The most frequent ECG findings are bradycardia, conduction block, and ST-T wave changes. Persistent cardiovascular injury is suspected as the ECG abnormalities are observed in a significant proportion of recovered patients upon a 1-year follow-up [19]. On echocardiography, LV systolic dysfunction was only observed in the ICU-admitted survivors. LV diastolic dysfunction was more frequent in the ICU-admitted patients. This study is in line with a 4-month follow-up study reporting a lower ejection fraction than 50% in 10% of ICU-admitted patients [20].

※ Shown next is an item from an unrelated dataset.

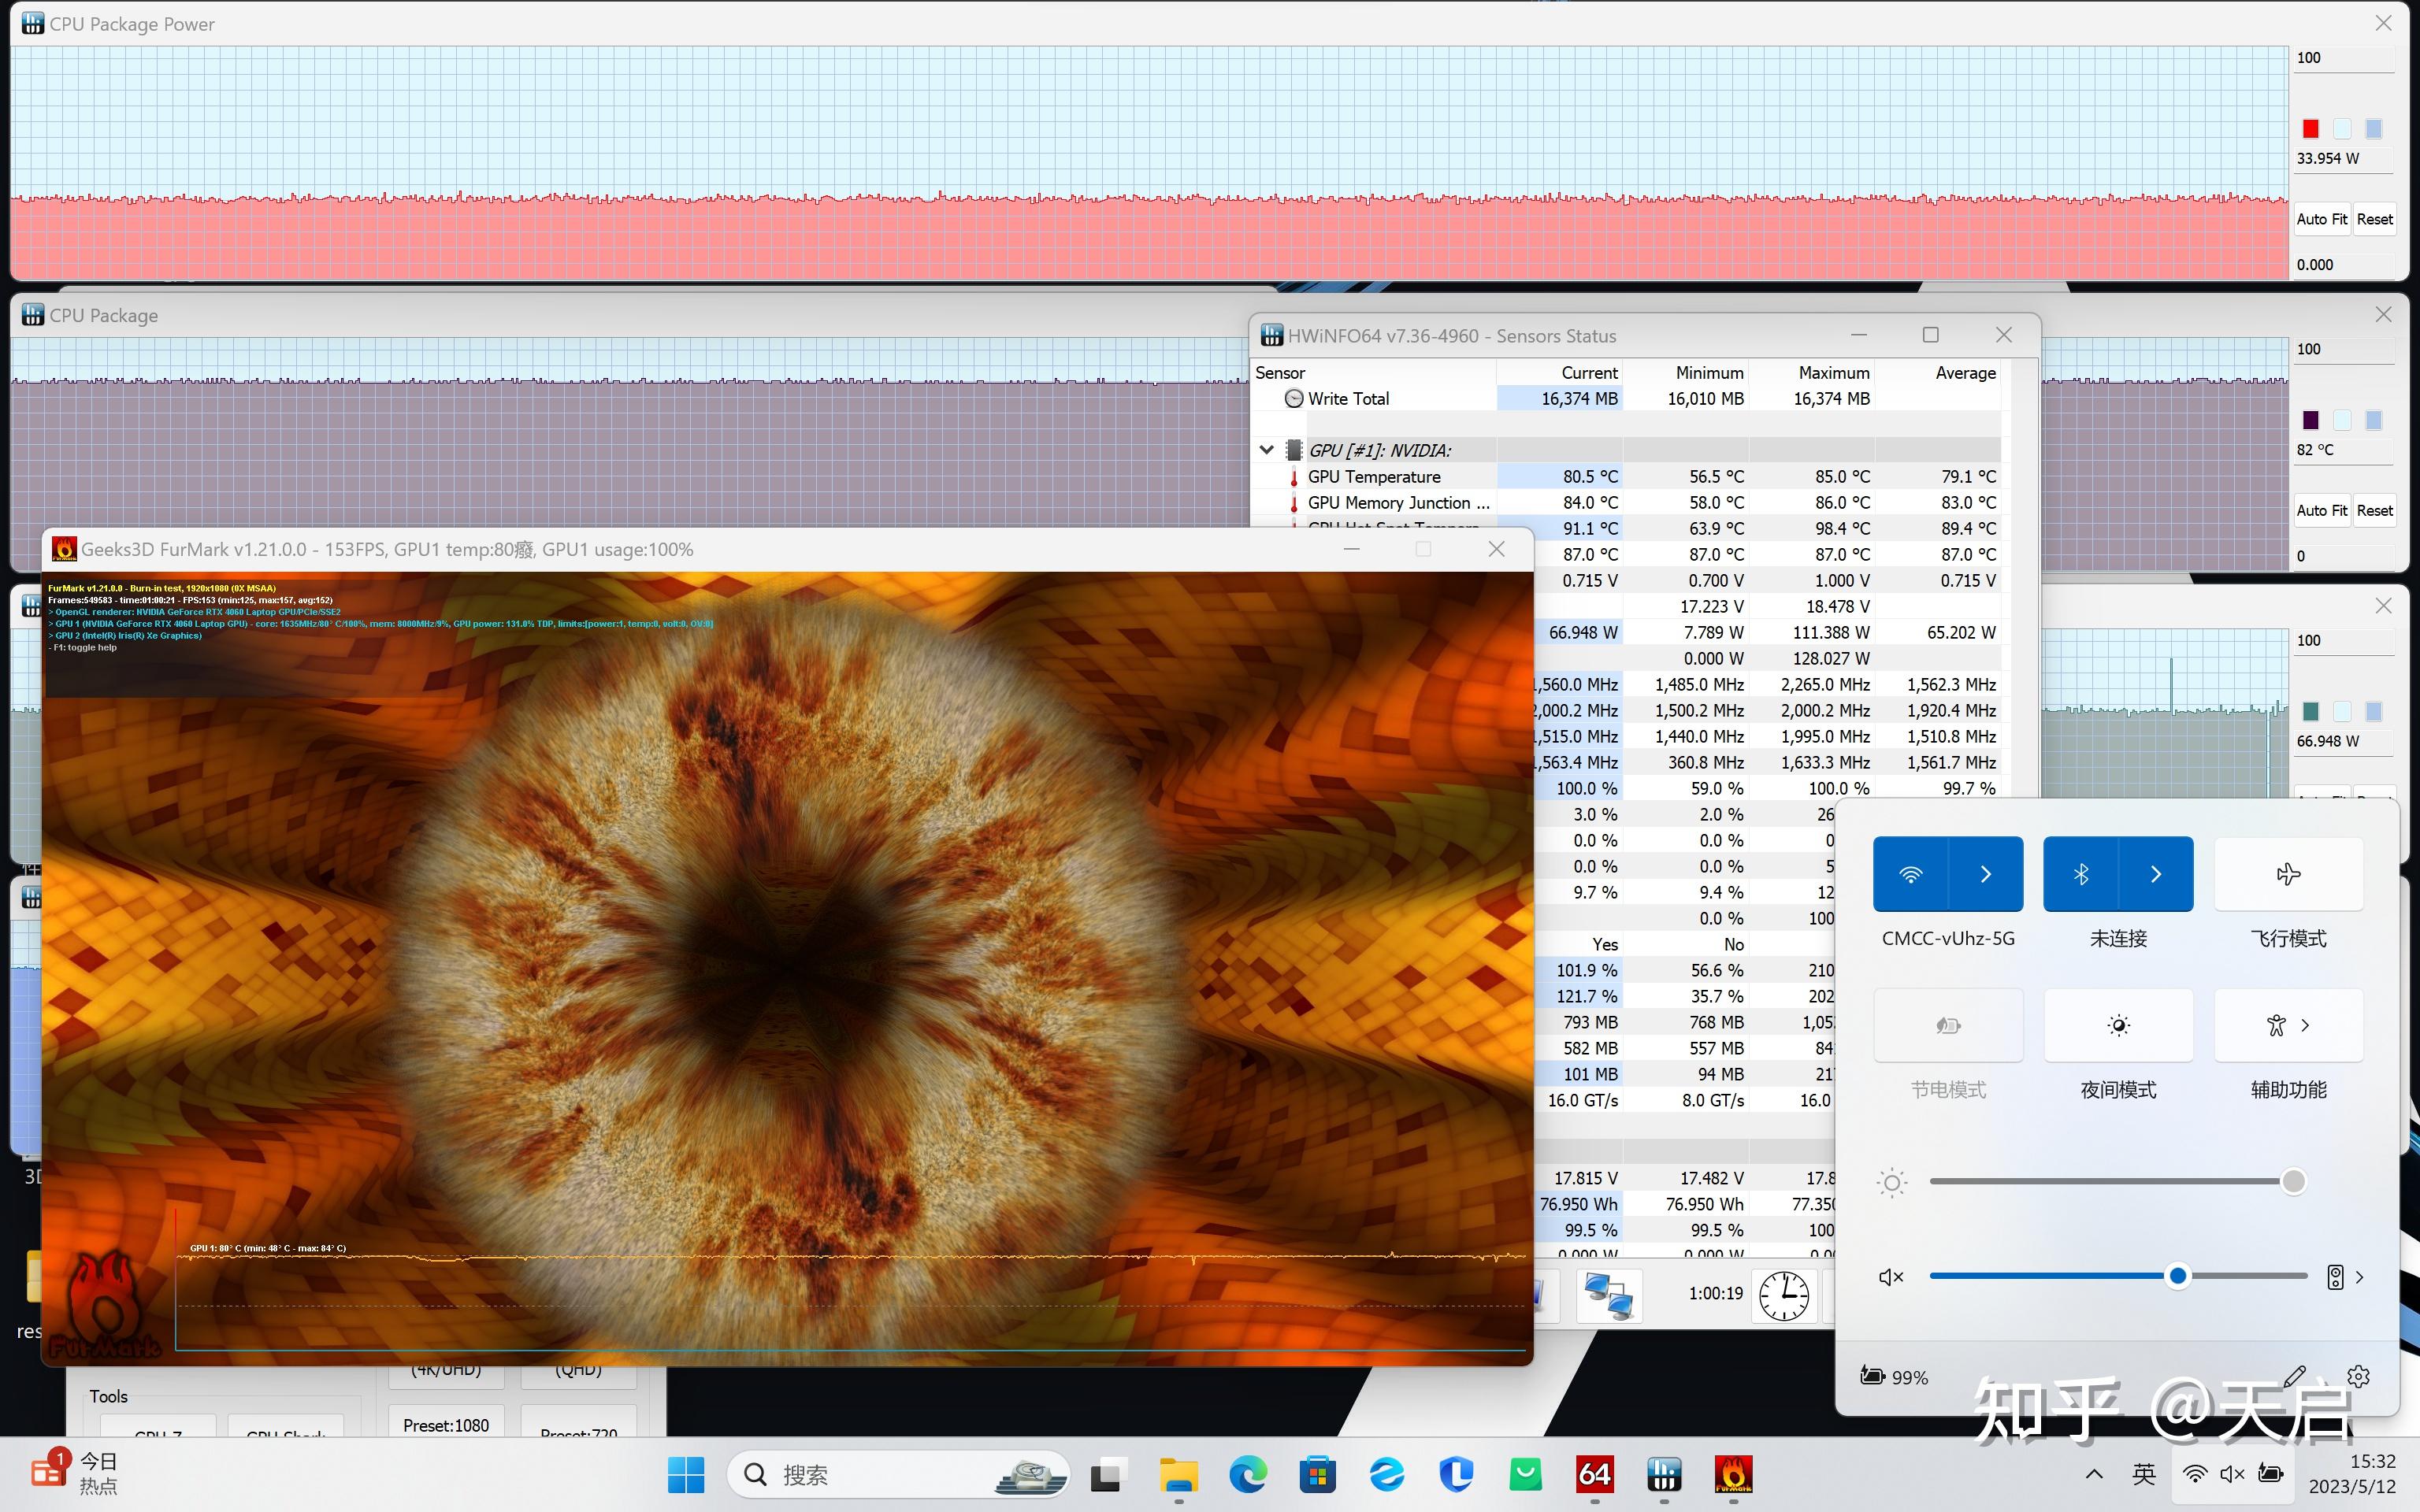Expand Wi-Fi networks list arrow
The image size is (2420, 1512).
click(x=1986, y=874)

This study shows a significant number of COVID-19 survivors had sequelae after 6 months of discharge, the most frequently psychological and pulmonary sequelae. Based on the experience with SARS and MERS, more extended follow-up studies are necessary. Future studies should consider the COVID-19 treatment received for each patient while assessing the disease’s long-term impact.

Strengths

The study population consisted of patients without comorbidity, so our findings are primarily suggestive of COVID-19 sequelae rather than exacerbation of the comorbid disease. We studied multiple organ systems in this comprehensive study.

Limitations

The first main limitation of this study was the small sample size. Low response rate is another limitation. Many patients had a bad experience during hospitalization and declined to come back for follow-up; underestimating the PTSD rate in COVID-19 survivors should be considered. We recruited control group from hospital staff who had no history of flu-like symptoms, cough, dyspnea, or confirmed COVID-19 diagnosis. Due to the occupational environment, the mental health of the control group is not the same as the general population, especially during the pandemic. Therefore, the long-term impact of COVID-19 on mental health may be even more prominent.

Conclusion

Many of the COVID-19 survivors may experience anxiety, fatigue, and PTSD. Pulmonary function might be impaired in some survivors. These post-recovery complications are noted up to 6 months after discharge. Further follow-up studies should be conducted to investigate the long-term complications.